Wanting to Want Fewer Books

I have never been terribly discerning about the books I buy. I have always spent my book budget on whatever looks interesting, gathering a collection of books I might like to read some day. In my early adulthood, this method worked reasonably well for me. My book budget was small, so my collection grew at a fairly slow rate, and I was in grad school for English, so it made a certain amount of sense to snag books I knew I would have to read whenever I came across them, especially if it was on the cheap. But as the money available to buy books has increased and the books I will have to read has decreased with my circumstances (pretty much to zero), this method has become unwieldy and almost absurd. I now buy far more books in a year than I could read in the same time. For me, the point of owning books has never been solely to be able to read them, so I spent a few years unperturbed by my wacky ratio of books bought to books read, figuring that if we had the money and the space and if it brought me joy to acquire so many books, where was the harm?
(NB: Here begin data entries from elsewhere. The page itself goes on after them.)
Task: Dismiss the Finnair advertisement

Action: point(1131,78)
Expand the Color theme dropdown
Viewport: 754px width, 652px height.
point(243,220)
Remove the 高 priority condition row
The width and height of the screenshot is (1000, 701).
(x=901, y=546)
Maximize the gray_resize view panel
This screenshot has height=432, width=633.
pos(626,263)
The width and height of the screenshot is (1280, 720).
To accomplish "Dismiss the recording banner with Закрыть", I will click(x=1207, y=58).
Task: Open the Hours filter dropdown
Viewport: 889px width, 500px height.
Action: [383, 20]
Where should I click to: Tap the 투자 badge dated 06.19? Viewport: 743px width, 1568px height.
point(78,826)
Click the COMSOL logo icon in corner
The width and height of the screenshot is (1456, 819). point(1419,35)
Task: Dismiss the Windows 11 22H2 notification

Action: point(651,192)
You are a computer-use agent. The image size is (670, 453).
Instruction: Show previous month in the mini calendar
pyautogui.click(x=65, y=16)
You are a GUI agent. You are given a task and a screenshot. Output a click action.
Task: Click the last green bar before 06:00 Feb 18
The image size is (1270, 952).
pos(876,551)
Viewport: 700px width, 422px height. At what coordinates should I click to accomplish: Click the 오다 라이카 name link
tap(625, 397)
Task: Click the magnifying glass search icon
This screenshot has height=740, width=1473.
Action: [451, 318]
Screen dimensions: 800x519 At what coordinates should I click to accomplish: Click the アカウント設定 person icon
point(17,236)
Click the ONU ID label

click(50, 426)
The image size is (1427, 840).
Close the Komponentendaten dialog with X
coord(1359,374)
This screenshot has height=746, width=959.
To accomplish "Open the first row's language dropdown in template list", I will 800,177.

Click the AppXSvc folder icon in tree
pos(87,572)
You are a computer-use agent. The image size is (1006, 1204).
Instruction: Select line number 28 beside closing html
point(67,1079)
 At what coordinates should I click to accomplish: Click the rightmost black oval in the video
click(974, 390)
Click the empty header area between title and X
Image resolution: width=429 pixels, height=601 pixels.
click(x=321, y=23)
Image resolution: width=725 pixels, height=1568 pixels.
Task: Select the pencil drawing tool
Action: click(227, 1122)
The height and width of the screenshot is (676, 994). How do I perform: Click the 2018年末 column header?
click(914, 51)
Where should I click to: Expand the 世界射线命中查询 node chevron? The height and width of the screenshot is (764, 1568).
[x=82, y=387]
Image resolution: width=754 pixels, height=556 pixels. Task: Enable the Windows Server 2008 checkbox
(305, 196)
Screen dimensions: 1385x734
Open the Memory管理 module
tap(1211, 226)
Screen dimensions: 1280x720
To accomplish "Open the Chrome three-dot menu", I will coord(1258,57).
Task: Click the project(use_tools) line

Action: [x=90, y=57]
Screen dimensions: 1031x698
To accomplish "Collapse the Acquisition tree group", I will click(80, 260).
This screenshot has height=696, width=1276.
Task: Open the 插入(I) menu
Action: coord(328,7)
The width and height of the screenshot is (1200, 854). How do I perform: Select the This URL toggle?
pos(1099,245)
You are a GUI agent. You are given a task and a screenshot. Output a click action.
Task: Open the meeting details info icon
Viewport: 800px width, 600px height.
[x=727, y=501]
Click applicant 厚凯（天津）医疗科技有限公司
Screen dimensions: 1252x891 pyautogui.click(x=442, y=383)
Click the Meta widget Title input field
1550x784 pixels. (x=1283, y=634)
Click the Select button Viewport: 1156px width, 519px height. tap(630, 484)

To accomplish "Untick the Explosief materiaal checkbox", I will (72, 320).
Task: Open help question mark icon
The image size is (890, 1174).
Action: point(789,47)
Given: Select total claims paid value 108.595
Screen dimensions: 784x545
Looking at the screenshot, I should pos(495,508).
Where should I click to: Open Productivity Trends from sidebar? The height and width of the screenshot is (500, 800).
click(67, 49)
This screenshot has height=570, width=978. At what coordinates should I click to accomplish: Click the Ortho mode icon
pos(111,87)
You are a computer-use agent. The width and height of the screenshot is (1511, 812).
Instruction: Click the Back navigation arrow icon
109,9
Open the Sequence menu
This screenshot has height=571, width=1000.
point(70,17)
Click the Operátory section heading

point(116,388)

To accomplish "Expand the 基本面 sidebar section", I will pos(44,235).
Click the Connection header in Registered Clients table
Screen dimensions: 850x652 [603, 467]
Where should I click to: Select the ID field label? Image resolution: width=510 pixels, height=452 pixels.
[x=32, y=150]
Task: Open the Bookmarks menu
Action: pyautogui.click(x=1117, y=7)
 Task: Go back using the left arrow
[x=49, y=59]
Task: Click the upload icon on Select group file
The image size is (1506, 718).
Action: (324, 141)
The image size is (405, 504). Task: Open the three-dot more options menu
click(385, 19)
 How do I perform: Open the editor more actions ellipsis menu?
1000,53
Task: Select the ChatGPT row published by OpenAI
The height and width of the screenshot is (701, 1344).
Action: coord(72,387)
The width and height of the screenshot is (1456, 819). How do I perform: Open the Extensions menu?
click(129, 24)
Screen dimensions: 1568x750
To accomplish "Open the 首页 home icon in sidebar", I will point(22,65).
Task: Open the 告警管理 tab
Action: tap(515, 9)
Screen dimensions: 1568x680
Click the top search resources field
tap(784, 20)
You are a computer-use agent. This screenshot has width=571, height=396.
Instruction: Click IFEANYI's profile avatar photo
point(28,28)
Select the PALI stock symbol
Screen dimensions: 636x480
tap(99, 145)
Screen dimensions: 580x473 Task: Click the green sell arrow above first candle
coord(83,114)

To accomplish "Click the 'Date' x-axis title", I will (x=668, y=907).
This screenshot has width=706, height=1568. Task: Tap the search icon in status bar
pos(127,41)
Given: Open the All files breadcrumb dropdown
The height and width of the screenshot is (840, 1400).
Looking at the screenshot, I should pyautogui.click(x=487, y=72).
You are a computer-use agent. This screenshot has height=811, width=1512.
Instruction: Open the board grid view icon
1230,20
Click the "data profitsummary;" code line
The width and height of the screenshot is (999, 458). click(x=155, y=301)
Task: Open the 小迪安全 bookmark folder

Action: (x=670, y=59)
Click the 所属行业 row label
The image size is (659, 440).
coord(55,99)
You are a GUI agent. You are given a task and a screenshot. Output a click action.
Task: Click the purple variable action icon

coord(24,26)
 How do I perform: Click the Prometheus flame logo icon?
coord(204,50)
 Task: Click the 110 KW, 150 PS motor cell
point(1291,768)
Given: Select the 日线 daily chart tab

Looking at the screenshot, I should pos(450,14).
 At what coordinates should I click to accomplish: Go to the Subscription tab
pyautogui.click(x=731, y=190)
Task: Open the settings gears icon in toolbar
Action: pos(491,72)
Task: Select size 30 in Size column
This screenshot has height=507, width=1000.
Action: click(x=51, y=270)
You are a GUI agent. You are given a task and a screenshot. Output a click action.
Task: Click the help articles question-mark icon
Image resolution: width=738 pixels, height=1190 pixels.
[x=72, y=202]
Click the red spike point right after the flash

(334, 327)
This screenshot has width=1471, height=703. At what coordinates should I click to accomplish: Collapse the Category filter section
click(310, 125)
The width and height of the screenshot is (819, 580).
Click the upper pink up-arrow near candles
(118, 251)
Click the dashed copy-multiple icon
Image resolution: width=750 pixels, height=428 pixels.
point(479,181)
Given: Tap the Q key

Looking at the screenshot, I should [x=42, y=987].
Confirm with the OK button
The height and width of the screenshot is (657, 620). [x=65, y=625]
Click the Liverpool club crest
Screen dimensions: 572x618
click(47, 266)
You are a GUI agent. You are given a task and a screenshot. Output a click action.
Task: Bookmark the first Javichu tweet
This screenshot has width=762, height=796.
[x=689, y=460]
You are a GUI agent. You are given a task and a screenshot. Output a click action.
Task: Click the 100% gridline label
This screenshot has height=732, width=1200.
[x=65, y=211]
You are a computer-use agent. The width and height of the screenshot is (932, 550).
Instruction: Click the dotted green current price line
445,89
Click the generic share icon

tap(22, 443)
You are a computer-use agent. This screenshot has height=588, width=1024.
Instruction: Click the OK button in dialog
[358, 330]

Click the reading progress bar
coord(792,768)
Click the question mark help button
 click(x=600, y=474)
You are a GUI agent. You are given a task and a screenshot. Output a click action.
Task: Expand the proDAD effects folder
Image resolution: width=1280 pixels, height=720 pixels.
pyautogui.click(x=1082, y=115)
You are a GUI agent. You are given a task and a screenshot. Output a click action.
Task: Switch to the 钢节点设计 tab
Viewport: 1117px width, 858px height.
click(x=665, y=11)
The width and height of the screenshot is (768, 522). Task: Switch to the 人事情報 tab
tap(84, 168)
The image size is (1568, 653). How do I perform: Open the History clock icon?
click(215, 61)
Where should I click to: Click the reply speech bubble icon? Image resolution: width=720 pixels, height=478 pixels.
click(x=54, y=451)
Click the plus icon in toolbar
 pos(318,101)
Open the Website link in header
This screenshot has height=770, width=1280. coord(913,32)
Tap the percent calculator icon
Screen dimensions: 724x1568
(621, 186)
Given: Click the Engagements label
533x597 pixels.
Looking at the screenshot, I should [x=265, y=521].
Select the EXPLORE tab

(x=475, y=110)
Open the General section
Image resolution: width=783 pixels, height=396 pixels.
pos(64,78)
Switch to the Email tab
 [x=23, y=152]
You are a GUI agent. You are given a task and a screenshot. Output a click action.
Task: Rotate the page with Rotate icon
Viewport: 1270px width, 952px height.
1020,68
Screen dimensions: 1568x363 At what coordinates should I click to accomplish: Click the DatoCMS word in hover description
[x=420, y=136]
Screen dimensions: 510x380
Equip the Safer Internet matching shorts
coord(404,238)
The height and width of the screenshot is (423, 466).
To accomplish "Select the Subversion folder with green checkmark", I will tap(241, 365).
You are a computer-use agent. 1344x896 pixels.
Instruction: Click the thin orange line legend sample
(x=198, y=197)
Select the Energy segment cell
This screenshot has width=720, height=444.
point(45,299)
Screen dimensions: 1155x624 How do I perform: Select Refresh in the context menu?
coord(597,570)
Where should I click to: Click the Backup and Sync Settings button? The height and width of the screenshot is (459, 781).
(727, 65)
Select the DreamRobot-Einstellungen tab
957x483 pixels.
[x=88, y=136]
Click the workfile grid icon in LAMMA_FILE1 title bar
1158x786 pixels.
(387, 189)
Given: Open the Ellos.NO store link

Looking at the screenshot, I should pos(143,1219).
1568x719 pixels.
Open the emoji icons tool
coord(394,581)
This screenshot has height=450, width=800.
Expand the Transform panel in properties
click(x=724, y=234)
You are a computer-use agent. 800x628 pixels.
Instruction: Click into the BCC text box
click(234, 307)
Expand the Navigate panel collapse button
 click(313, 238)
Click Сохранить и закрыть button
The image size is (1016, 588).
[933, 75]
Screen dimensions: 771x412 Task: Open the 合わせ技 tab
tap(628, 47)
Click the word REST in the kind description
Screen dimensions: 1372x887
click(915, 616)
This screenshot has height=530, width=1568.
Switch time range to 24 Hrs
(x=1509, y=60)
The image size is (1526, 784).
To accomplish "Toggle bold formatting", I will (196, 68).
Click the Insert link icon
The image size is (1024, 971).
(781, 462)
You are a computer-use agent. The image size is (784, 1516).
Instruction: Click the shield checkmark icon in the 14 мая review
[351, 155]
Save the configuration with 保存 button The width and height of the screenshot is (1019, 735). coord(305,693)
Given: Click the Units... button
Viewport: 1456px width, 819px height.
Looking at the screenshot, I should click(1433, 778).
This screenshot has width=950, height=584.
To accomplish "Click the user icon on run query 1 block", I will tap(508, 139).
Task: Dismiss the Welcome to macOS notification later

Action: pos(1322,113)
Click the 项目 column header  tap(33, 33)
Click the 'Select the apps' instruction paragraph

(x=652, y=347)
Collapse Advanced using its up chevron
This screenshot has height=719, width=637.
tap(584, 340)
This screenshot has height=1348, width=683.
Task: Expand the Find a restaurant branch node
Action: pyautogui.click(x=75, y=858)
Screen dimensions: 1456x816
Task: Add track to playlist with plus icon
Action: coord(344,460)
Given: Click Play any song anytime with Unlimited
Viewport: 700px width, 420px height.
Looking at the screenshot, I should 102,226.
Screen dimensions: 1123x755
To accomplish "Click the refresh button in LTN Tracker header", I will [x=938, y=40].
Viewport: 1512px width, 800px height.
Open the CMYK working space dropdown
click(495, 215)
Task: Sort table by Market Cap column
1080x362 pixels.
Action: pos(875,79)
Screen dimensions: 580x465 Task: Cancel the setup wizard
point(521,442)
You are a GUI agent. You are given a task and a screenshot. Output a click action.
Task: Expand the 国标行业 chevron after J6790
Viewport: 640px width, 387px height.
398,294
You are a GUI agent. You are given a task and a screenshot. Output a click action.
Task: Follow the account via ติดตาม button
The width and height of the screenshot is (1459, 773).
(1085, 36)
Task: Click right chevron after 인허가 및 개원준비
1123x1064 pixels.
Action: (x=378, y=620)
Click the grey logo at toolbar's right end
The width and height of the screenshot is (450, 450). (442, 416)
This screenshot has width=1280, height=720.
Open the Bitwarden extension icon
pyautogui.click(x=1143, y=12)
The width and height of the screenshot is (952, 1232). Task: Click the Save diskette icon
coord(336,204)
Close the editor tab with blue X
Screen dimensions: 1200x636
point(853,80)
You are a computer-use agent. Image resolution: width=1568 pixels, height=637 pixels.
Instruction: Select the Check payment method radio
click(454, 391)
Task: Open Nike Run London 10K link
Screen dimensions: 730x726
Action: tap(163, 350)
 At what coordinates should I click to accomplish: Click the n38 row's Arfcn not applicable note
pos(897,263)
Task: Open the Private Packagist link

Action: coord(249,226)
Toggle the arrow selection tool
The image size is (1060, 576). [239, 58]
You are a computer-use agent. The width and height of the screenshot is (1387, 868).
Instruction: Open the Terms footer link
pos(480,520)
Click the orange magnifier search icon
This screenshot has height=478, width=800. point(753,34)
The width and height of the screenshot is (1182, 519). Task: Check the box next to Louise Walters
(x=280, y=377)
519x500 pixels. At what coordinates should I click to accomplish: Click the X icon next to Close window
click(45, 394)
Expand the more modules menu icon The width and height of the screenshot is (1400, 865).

I still think pretty much along those lines, except that we don't really have the space any more (there are only so many places you can put bookshelves in a house, alas), and almost more importantly, I no longer think it brings me joy to acquire so many books. I still love (*love*) a good browse and splurge in the bookstore, but it's become a bit like the way I love French fries: fully and genuinely in the moment, but not so much in the long term. I will never be able to read everything that's ever been written, and having so many unread books in the house is starting to feel more like a sad reminder of that fact than an abundance of reading riches. 

I've been hovering for a few years on the realization that I will have to alter my book-buying habits (or somehow score a Beauty-and-the-Beast-level library--and the kind of house palace that could hold it), but a recent development has made me want to. We have a spare room in our basement (I think of it as the lumber room, but I think we're in the wrong century for that to be entirely apt), and we recently cleared it out (again--I swear stuff multiples down there). We ordered a few more bookshelves to put in the cleared out space and to relieve some of our upstairs bookcases of their double-shelved burdens. I spent much of this past weekend reorganizing the shelves in the sunroom (my "office," where my desk, my couch, and most of my books are--and where I spend most of my waking hours) and hauling some two hundred books downstairs. The sunroom shelves are so much more open now. Don't get me wrong--there's no free space, no room to set a nice vase of flowers or a treasured tchotchke or anything. Some of the shelves still have a small "extra" stack of books sitting in front of the row or resting across the line of books. But none of the shelves are fully double-shelved anymore, and the crevices between bookcases are no longer stuffed with the odd books that just had no where else to go. And I like it. I like being able to see everything that's there. I like the little slivers of empty space. I like the tidiness of it, the sense of abundance coupled with control. I like that the books do not seem to be completely taking over the room. I like it so much that I want to keep it that way. And the only way to do that is to be discerning about which books come into the house from now on. (And more ruthless about which ones leave. But that is a topic for another day.)

I hear tell of readers who only keep the books that have special meaning to them. I never saw the appeal in that before, but I'm getting to a place where I can just about imagine it. It sounds freeing. And terrifying. Something to contemplate... another time, perhaps.